Studs Terkel But seriously. Get
Calvin Trillin Get as serious as you get.
Studs Terkel But seriously, Dorothy is like every certain woman--I call her Betty Ann. In every neighborhood bar anywhere in the country, there is Dorothy.
Calvin Trillin She's an older woman and she talks a little dirty late
Studs Terkel And you know that Dorothy, you look at her, once she was pretty. You see it. And she drops those--there used to be nickels, dimes in the jukebox. Two bits in the jukebox for that same song she wants to hear again, it could be--it's an old Peggy Lee record or something there, and there she is. And she's at every bar. So, your book is sociological as well as gustatorial.
Calvin Trillin Those are two of the longest words anybody's ever used to describe it.
Studs Terkel At one end of the bar, we got to end with this, a nostalgic note. While Bud Trillin is in Reading with his two friends, his two guides, his two cicerones, Suds and Dregs, oh, I wanted to use that, cicerone.
Calvin Trillin Right. That's good, too.
Studs Terkel On the one end of the bar, and here it was a prizefight bell, that the bartender could clang any time someone bought a round for the house. That's a throwback to me, to boyhood, to the end of Prohibition, to Repeal, I don't hear that bell any more.

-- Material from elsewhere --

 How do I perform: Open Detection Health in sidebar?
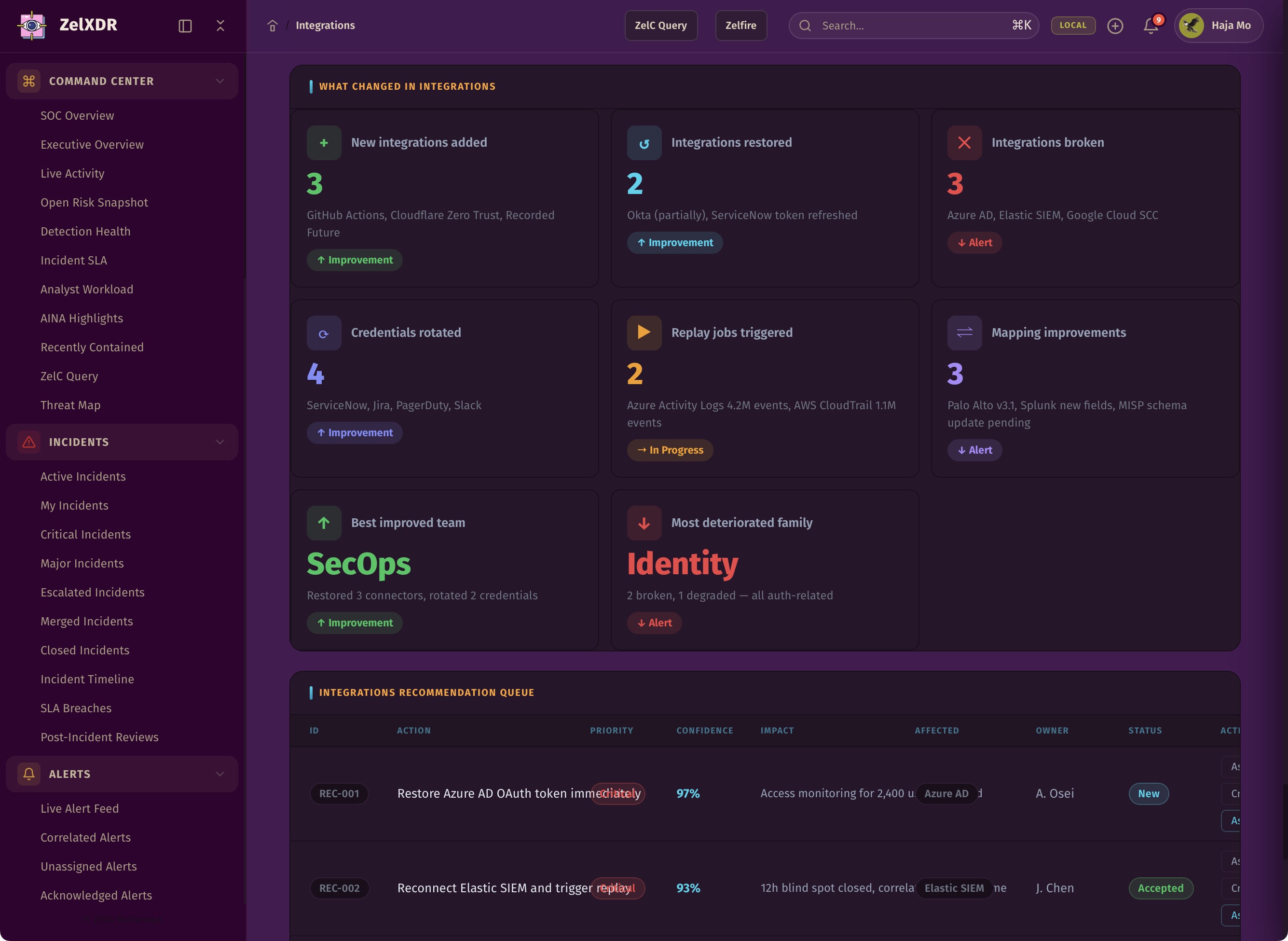(x=85, y=231)
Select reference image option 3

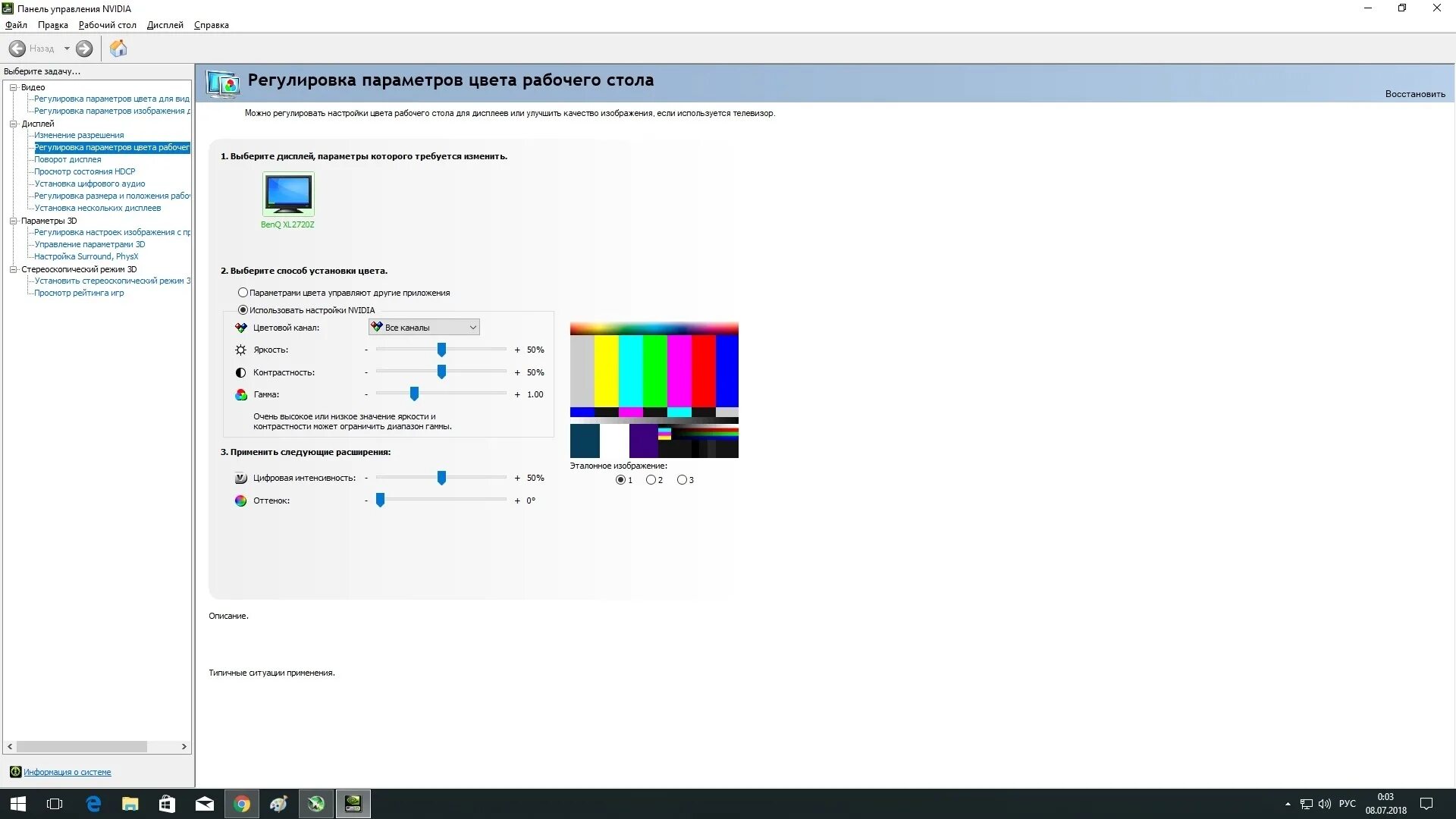682,480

Calvin Trillin Well, in that bar I had to admit that a lot of the guests looked as if they might not be out for the next round late in the evening.
Studs Terkel "Third Helpings" by Calvin Trillin. It's a delightful book, but it's good out loud reading, too, and it tells you a lot of stuff about food, aside from being a funny book, and it's a Ticknor and Fields the publishers, any postscript before we say another hail and farewell?
Calvin Trillin No, I hope that the standards of scholarship are kept up by everybody in Chicago in searching out as much of the fare sampling of the foodstuffs here, and that some new wrinkle on the Chicago pizza will come our way, that there is always progress.